EXERCISE INSTRUCTIONS:
Below are entries; work out how many of their lines include the string "Task", and reply with the number only.

Stored data:

────────────────────

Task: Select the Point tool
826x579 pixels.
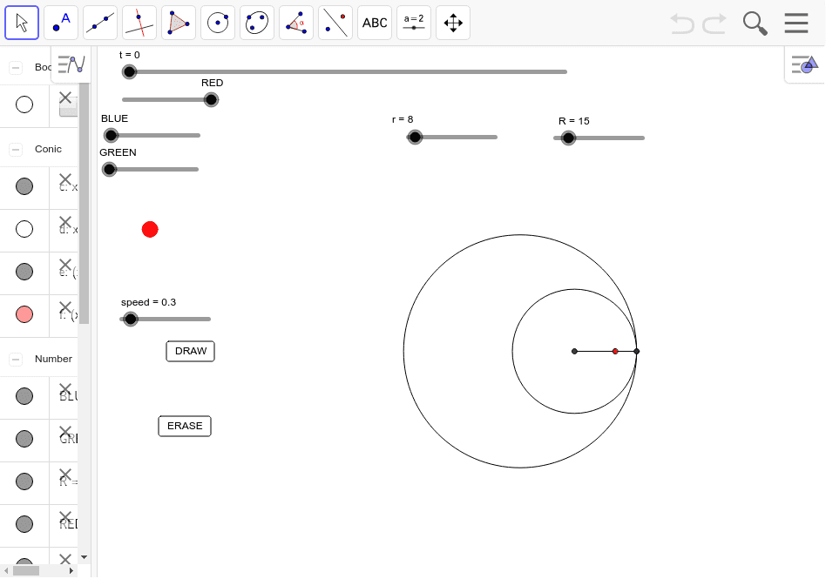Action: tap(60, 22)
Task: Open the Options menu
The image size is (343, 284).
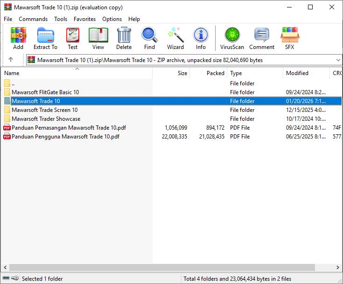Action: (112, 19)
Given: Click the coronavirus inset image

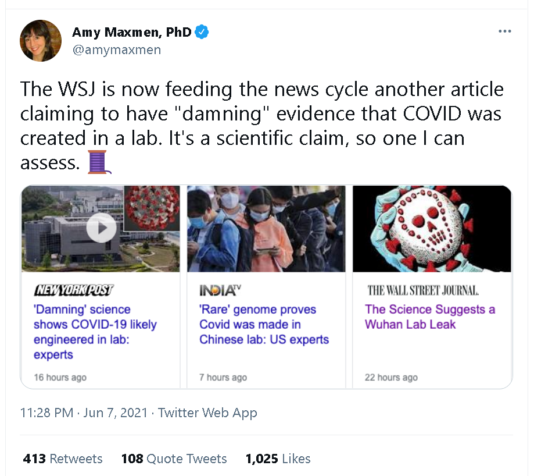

────────────────────

RESPONSE:
2